**Passage**
Figure 2 shows a graphical diagram for this model. These types of diagrams are often very useful for illustrating how the parameters in the model (white nodes) are connected via arrows to the observed data (gray nodes; see Buntine 1994; Lee 2008; Lee and Wagenmakers 2012; Shiffrin et al. 2008). When the variables are discrete-valued, they are shown as square nodes, whereas when the variables are continuous, they are shown as circular nodes. A double bordered variable indicates that the quantity is deterministic, not stochastic. Finally, “plates” show how vector-valued variables are interconnected. For example, in Fig. 3, we see that the nodes γ and δ are not on the plate, which indicates that these parameters are fixed across events, whereas there are separate μ j s for each Event j ranging from one to J, which are connected to the other nodes on the plate.

Fig. 2

Graphical diagram of the Average then Recalibrate Model

Fig. 3

Graphical diagram of the Recalibrate then Average Model

To elicit a prediction for Event j, the model first calculates the mean of the posterior distribution for each of the parameters μ j , so that

$$ \widehat{\mu}_j = \frac{1}{K} \Biggl( \sum _{k=1}^K \mu_{j,k} \Biggr), $$

where K is the number of samples drawn from the posterior distribution (see below for more details), and μ j,k is the kth sample of the posterior corresponding to μ j . Once each of these μ j s are obtained, the model returns the estimate

$$ \{\widehat{\mu}_j, 1-\widehat{\mu}_j \} $$

for the probability of the event occurring and the probability of the event not occurring, respectively.

Calibrate then average model

The next calibration model we examined first recalibrates the reported probabilities for each judge and then averages the results across judges to produce a single group forecast. Specifically, this model applies the calibration function shown in Eq. (2) to the observed responses y i,j (under the assumption that parameters are equal across subjects), creating the auxiliary variable p i,j . For resolved events, we assume that

$$\begin{aligned} p_{i,j} =&c(y_{i,j}| \gamma, \delta), \\ \mu_j =& \dfrac{1}{S_j} \sum_{i \in{\mathcal{Q}_j}} p_{i,j},\quad \text{and} \\ x_j \sim& \text{Bernoulli}(\mu_j) . \end{aligned}$$

Thus, for the jth event, the likelihood function can be written as

$$ L(\gamma, \delta| x_j, y_{i,j})= \biggl[ \dfrac{1}{S_j} \sum_{i \in {\mathcal{Q}_j}} c(y_{i,j}| \gamma, \delta) \biggr]^{x_j} \biggl[ 1- \dfrac{1}{S_j} \sum _{i \in{\mathcal{Q}_j}} c(y_{i,j}| \gamma, \delta) \biggr]^{1-x_j}. $$

For this model, we again assumed informative priors shown in Eq. (7). Thus, the joint posterior distribution for γ and δ is as specified in Eq. (8), where L(γ,δ|x j ,y i,j ) is now given by Eq. (12). Figure 3 shows a graphical diagram for this model. To make a prediction, the model forms an estimate by calculating Eq. (9) and then returning the estimate as in Eq. (10).

**Exercise objective**
Answer these questions about the calibration-model passage:
(a) How does a graphical diagram show a variable that is discrete-valued?
(b) What does K stand for in the formula for the posterior mean of each μ j?
(c) After recalibrating the reported probabilities for each judge, what does the model in the "Calibrate then average model" section do?
The material that follows has no connection to the text above.

**Provided data**
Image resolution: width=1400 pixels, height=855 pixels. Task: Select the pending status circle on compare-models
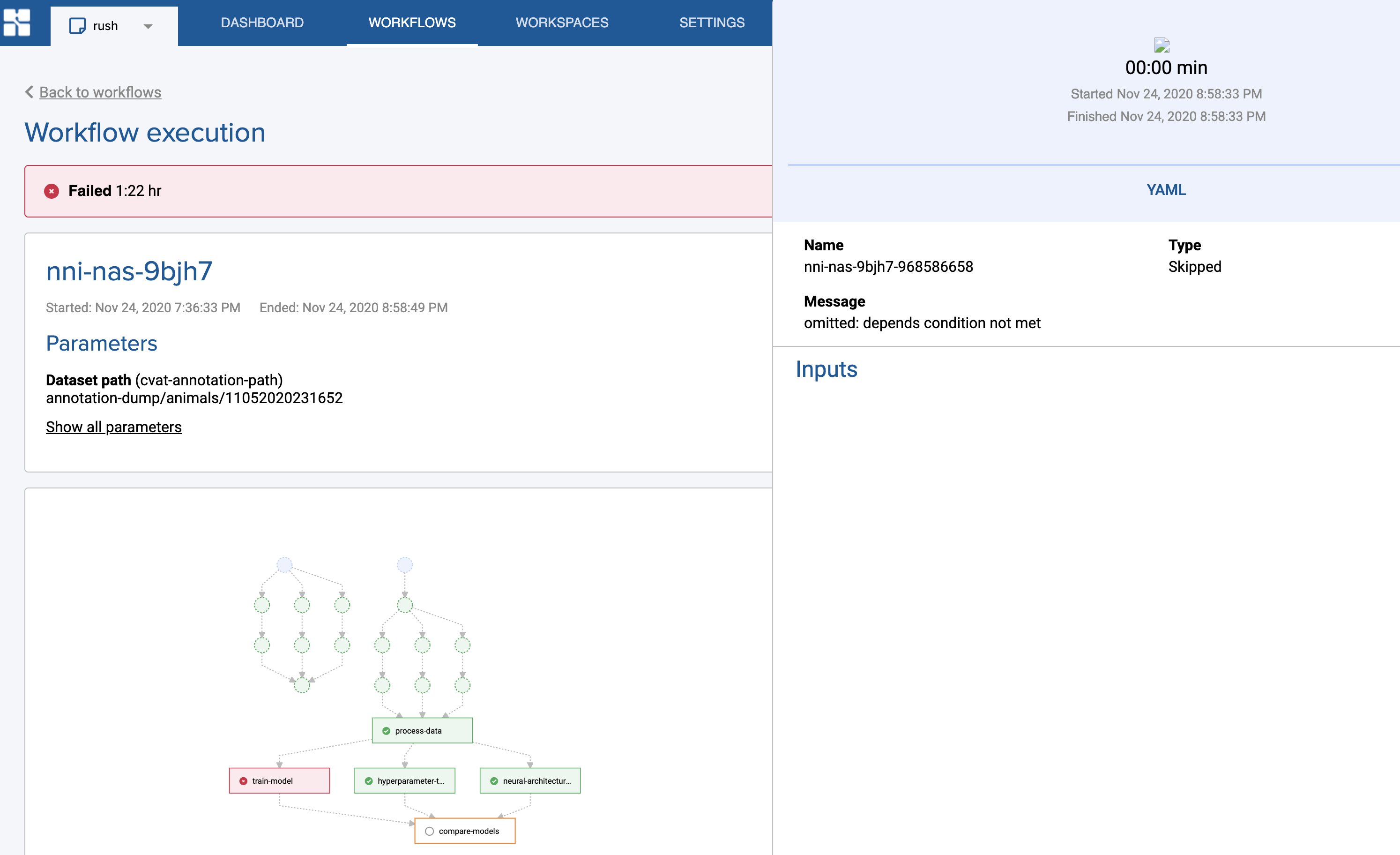pyautogui.click(x=429, y=831)

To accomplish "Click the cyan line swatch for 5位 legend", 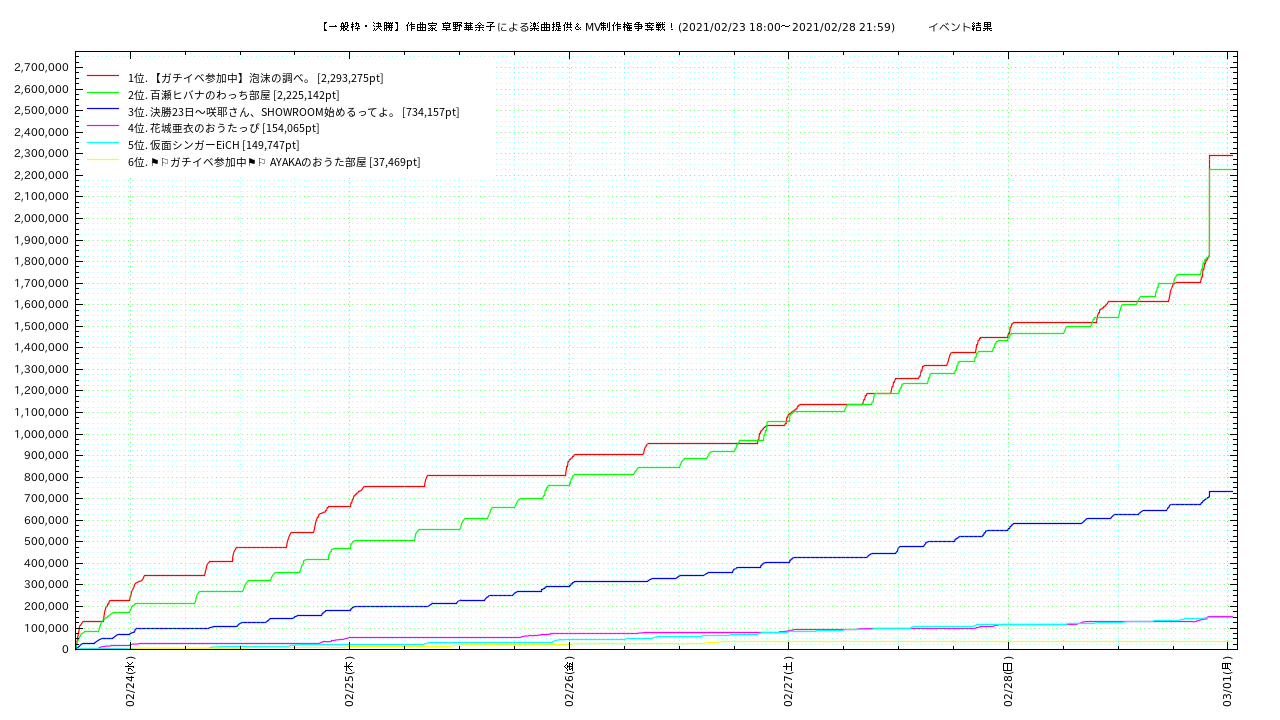I will [103, 145].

**Task response**
(a) As a square node.
(b) The number of samples drawn from the posterior distribution.
(c) It averages the results across judges to produce a single group forecast.